Membrane
progesterone receptors (mPRs) have been detected in
breast cancer cells and tissues, but their roles in
cancer progression remain unclear. Here, we demonstrate the localization, signaling, and antiapoptotic actions of mPRs in two nuclear
progesterone receptor (PR)-negative
breast cancer cell lines, SKBR3 and MDA-MB-468 (MB468), and mPR expression in human
breast tumor biopsies. mPRα, mPRβ, and mPRγ subtypes were detected in both cell lines as well as in
breast tumor tissues from 13 individuals irrespective of nuclear
steroid receptor expression. Competitive receptor binding studies with a selective PR
ligand,
R5020, and an mPR agonist, Org OD 02-0 confirmed the presence of functional mPRs on both
cancer cell lines.
Progesterone treatment of either cell line caused rapid activation of an inhibitory
G protein, as well as activation of p42/44 MAP
kinase. Treatment with
progesterone or Org OD 02-0 significantly decreased cell death and apoptosis in response to serum
starvation, whereas
testosterone, 17β-estradiol,
dexamethasone, and
R5020 and
RU486 were ineffective.
Progesterone treatment of MB468 cells also increased mitochondrial membrane potential and Akt activity, but no decrease in
caspase 3 activity was observed.

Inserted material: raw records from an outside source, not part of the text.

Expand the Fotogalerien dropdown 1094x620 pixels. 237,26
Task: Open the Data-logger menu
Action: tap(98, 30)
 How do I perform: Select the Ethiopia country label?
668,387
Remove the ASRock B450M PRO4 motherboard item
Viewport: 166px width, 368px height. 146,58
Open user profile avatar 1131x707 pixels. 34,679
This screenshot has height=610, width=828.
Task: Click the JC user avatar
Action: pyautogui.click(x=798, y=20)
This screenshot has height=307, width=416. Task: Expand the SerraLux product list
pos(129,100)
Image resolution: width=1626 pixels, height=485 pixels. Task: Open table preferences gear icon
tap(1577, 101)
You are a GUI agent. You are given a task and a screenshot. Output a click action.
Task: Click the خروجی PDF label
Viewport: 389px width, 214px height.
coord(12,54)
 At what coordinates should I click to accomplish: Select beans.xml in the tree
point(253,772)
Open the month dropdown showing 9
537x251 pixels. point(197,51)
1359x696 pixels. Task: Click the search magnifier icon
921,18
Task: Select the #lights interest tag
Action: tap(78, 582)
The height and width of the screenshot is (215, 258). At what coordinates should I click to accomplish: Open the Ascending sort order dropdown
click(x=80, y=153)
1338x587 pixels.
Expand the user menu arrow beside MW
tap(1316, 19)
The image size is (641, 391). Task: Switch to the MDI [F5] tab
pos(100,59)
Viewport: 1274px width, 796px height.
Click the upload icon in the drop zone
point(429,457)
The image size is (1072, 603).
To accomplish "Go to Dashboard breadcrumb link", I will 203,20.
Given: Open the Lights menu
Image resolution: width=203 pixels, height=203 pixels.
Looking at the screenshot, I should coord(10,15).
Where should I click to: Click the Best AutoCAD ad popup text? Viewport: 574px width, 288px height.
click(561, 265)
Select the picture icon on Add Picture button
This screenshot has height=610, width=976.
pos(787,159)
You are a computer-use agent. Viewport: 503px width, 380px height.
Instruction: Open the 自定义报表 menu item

Knockdown of mPRα expression in MB468 cells by
siRNA transfection blocked the inhibitory effects of
progesterone on cell death. The results indicate that
progesterone can act through mPRs to inhibit apoptosis in
breast cancer cells. The involvement of mPRs in the development or progression of
breast tumor growth through inhibition of cell death is an intriguing possibility and requires further investigation.